La légèreté étant requise, le recours à un exosquelette en acier – entièrement soudé en place – s’imposait afin de reprendre deux grands porte-à-faux : le premier de 27 m pour la pointe avant du bâtiment – allégée par des doubles et triples hauteurs sous plafond – et le second de 10 m – mais sur une largeur de 30 m – pour la partie arrière. Cette superstructure ne repose que sur cinq points porteurs, à savoir le noyau central en béton et quatre doubles poteaux d’environ 31 m de hauteur en cylindres d’acier fuselé de 8 cm d’épaisseur remplis de béton. Les planchers des deux premiers étages sont suspendus à cette ossature ceinturant tout l’édifice, tandis que trois poutres-treillis – de hauteur d’étage et noyées dans des parois – absorbent le cantilever arrière faisant auvent au-dessus de la future entrée de la Maison des avocats. Lors de leur mise en oeuvre, ces « avancées » structurelles présentaient des contreflèches initiales – respectivement de 14 et 6 cm – que lestèrent progressivement les différents ouvrages (planchers, façades et équipements techniques) et dont il fallut anticiper en permanence l’évolution des surcharges jusqu’à leur aplanissement final. 

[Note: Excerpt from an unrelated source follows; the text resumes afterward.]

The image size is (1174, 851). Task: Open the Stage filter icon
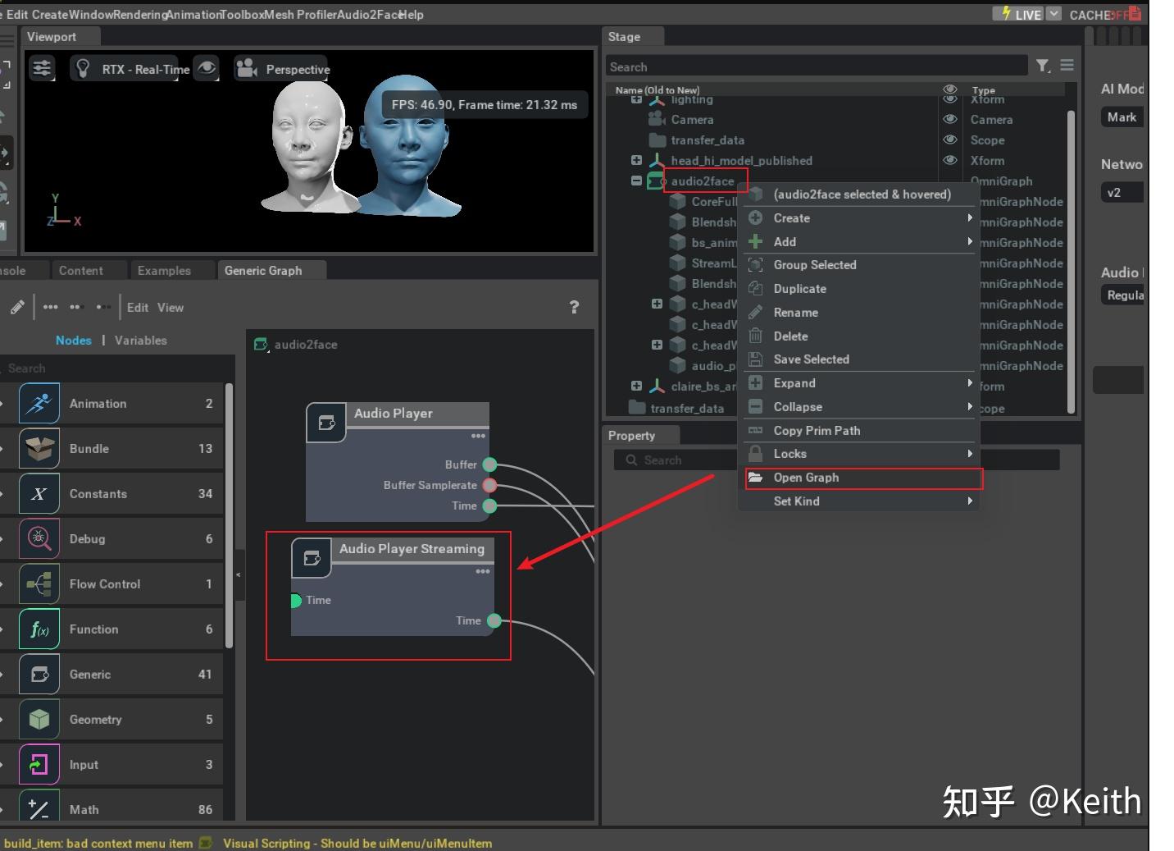[1043, 66]

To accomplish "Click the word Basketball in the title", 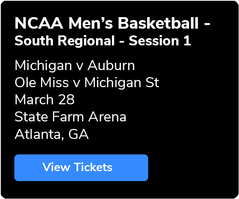I will [158, 23].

Vue en coupe du projet. Doc. : RPBW
La transparence de ses aménagements intérieurs ©L. Zylberman/Graphix-Images
Transparence de la justice : les façades sont entièrement réalisées en verre. ©RPBW
Les huit étages de la pointe du bâtiment sont en porte-à-faux sur une longueur exceptionnelle de plus de 27 m. ©RPBW
Les fondations en 3D. Doc. : RPBW

PROUESSES TECHNIQUES EN CHAÎNE 

Autre complexité, les vibrations émanant du métro nécessitèrent d’interposer des boîtes à ressorts afin de désolidariser superstructure et fondations, optimisées grâce à 24 pieux de béton surdimensionnés. Des massifs de béton baryté (4 t/m3) ont aussi été coulés au pied de chacun des poteaux afin d’en déplacer vers le bas le centre de gravité au-dessus du dispositif antivibratile. Pour ne pas fissurer, les dalles béton des plateaux ne participent pas à la rigidité horizontale (assurée par des contreventements métalliques), mais sont suspendues – à la façon d’un faux-plafond – à la structure acier via des crapauds. De même, un système pendulaire désolidarise les panneaux vitrés de la façade des éventuelles déformations et vibrations de l’ossature. Si les menuiseries extérieures du rez-de-chaussée sont en acier (avec fixations à coulisse), les châssis principaux des étages sont en bois à forte inertie thermique, avec profilés en aluminium pour les ouvrants à compas. Cette façade double vitrage étanche est doublée d’une seconde peau extérieure (distante de 50 cm) constituée d’un simple vitrage en verre extraclair (identique à celui du tribunal) à joints ouverts. 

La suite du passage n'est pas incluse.